The mannan family comprises pure mannans, glucomannans, and galactomannans. The former is artificially defined as containing more than 90% of Man in the polysaccharide. Mannans are formed by mannosyl residues linked to each other by β-1,4-glycosidic linkages. When the main backbone chain also contains Glc, the polymer is called glucomannan. Both mannans and glucomannans can be substituted with single units of Gal linked to the main chain by α-1,6-linkages. In some species (Orchidaceae and Araceae, e.g. Cattleya and Phylodendron, respectively), mannan and glucomannan are acetylated and may not contain Gal (M.A.S. Tiné and M.S. Buckeridge, unpublished data). There is at least one report of the presence of pure mannan in pseudobulbs of an orchid, Oncidium (Wang et al., 2006). However, it is likely that the polymer is acetylated, as it is soluble upon extraction with hot water. Substitution with galactosyl residues to form a galactomannan or a galactoglucomannan and/or acetylation change hydrodynamic properties of the polysaccharides, impacting their solubility in water (McCleary et al., 1981).

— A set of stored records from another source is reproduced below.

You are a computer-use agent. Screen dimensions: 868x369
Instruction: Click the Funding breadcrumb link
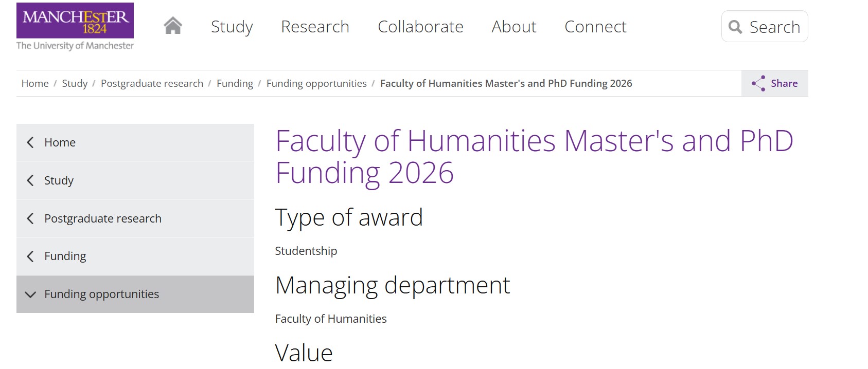click(x=235, y=83)
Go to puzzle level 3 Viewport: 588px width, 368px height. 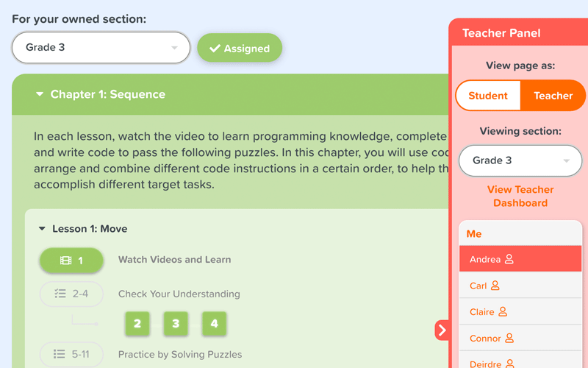coord(176,323)

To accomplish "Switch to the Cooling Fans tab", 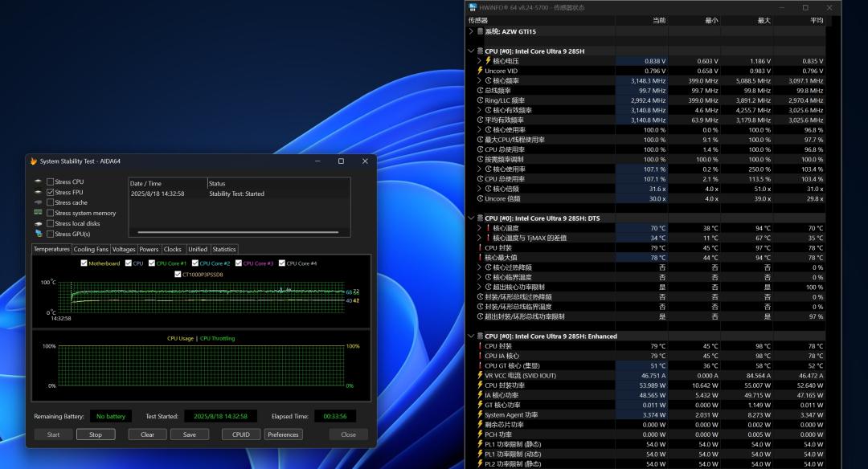I will coord(90,250).
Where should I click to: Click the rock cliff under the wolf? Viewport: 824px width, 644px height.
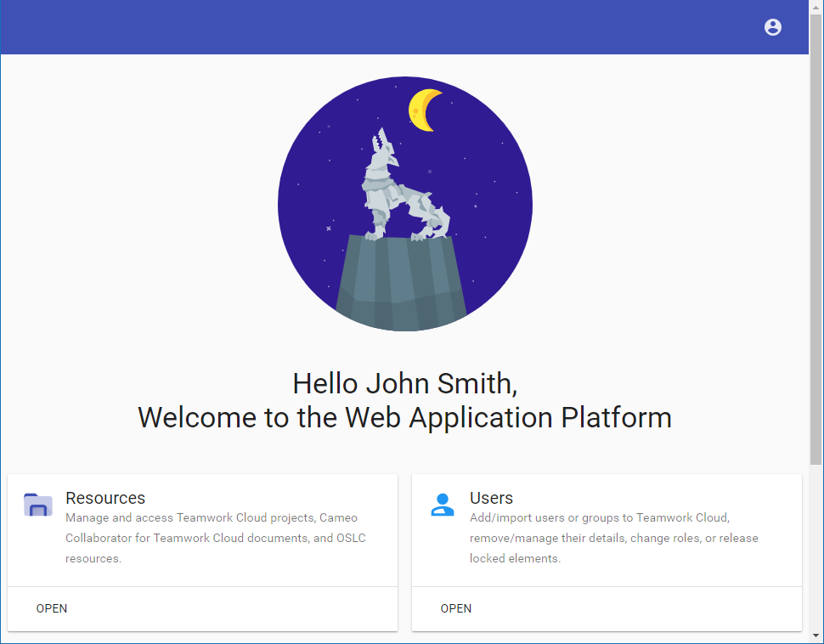click(x=402, y=285)
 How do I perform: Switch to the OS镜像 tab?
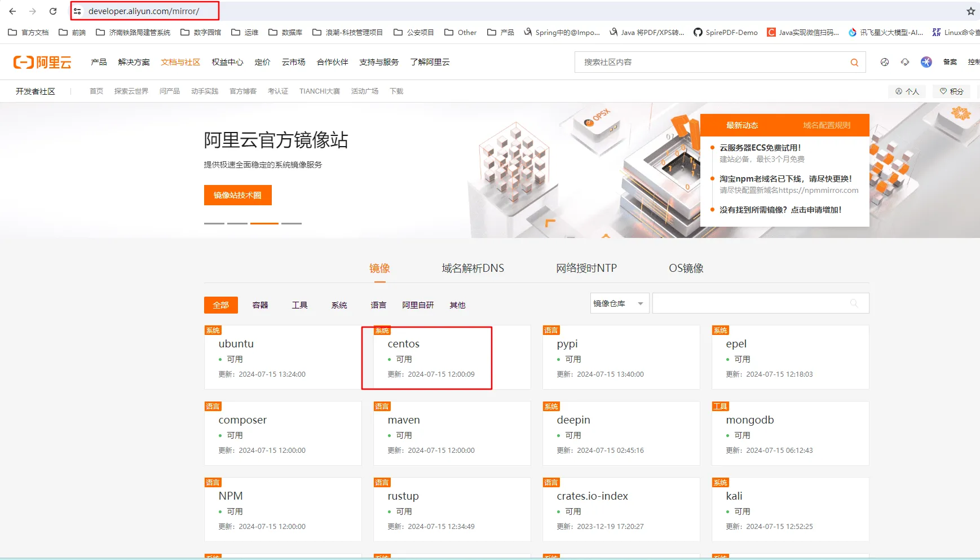pyautogui.click(x=686, y=268)
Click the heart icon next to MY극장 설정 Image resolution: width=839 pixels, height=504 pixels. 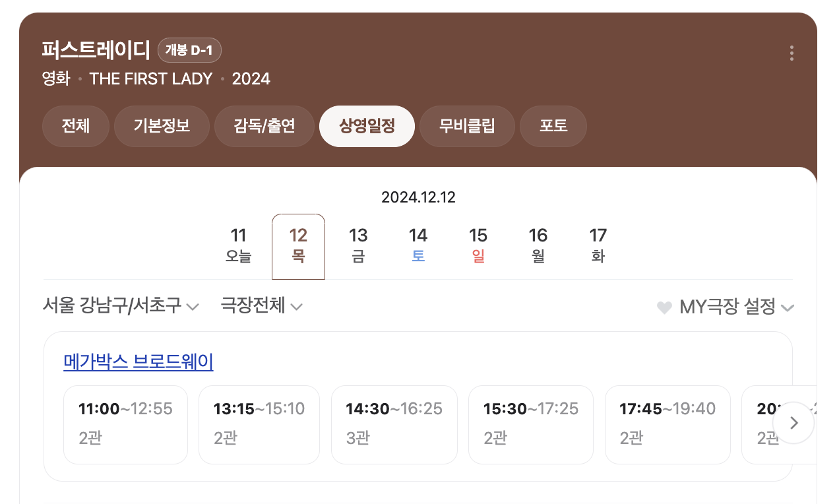(664, 307)
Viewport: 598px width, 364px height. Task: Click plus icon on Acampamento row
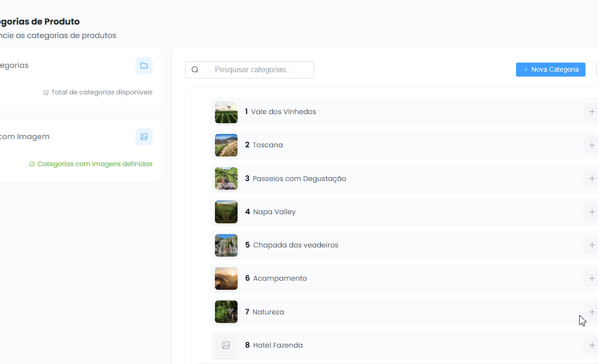click(x=592, y=278)
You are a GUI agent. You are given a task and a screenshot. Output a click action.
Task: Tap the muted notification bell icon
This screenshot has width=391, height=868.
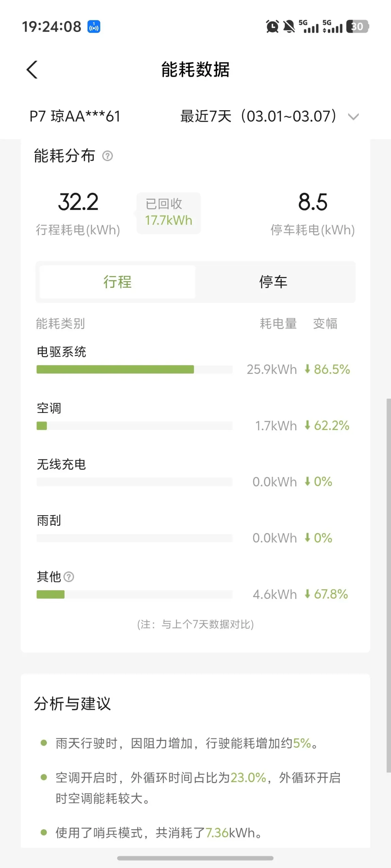coord(289,26)
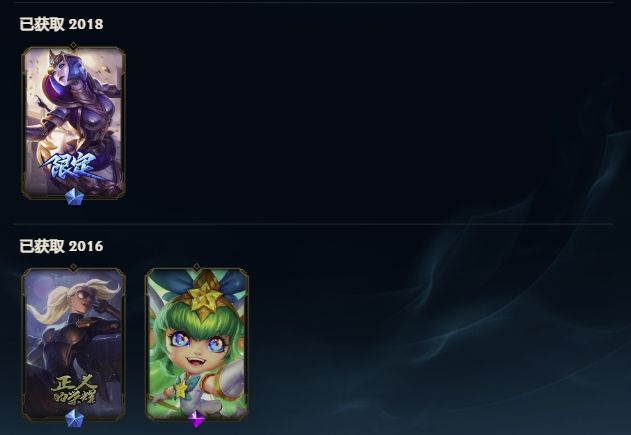Open the purple armored skin card from 2018

coord(73,123)
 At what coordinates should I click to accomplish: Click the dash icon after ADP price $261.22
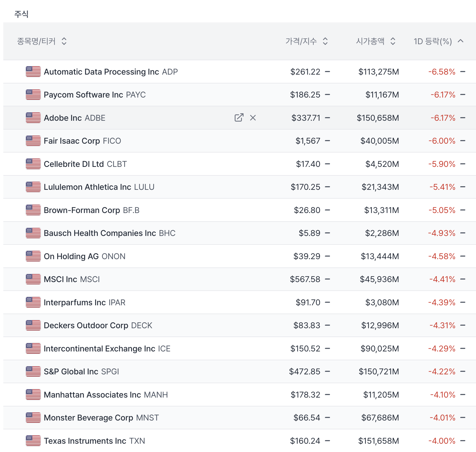[327, 72]
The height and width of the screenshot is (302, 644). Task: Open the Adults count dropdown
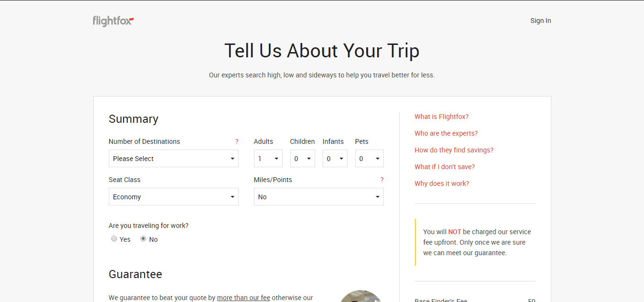[x=268, y=159]
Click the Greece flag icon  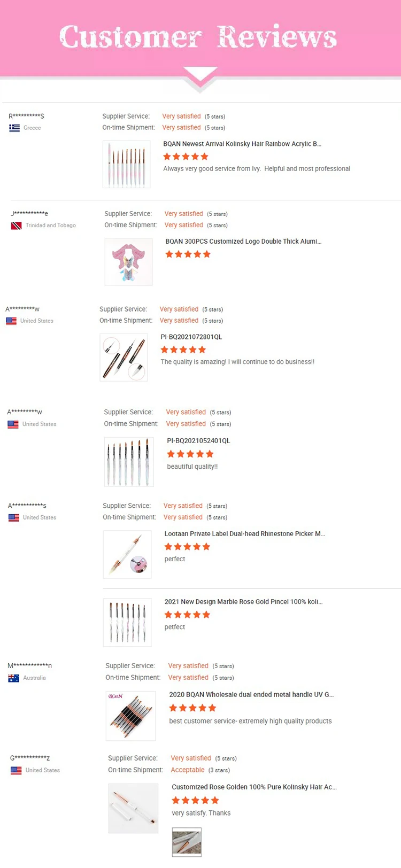pos(14,128)
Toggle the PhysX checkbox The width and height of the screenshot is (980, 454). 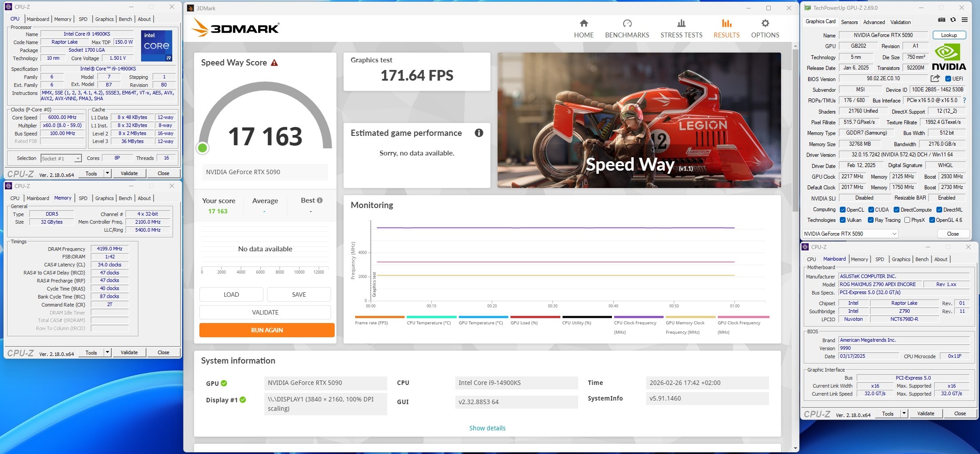click(907, 220)
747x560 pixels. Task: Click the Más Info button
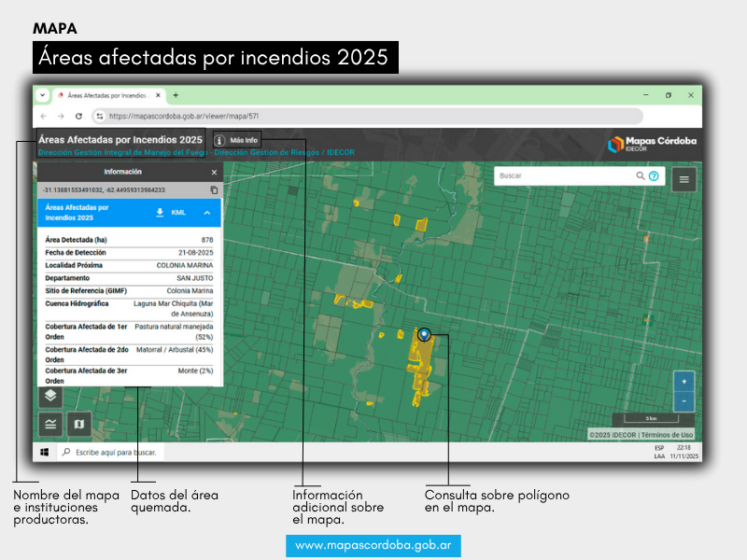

This range of chemical structures gives rise to polymers with different biological functions. Mannans are present, for example, in palm (Phoenix dactylifera) and coffee (Coffea arabica) seeds, and because they are insoluble in water and display strong intermolecular interaction, their biological function is usually associated with conferring hardness to plant tissues. Several publications have led to the conclusion that the mannan present in tomato (Solanum lycopersicum) seed endosperm has as its primary function, to confer hardness and control radicle protrusion, rather than acting as a storage polysaccharide (Toorop et al., 1998). In tomato and lettuce (Lactuca sativa), the endosperm functions as controller of radicle protrusion affected by gibberellin and abscisic acid (ABA; e.g. Groot and Karssen, 1987, 1992; Dutta et al., 1997).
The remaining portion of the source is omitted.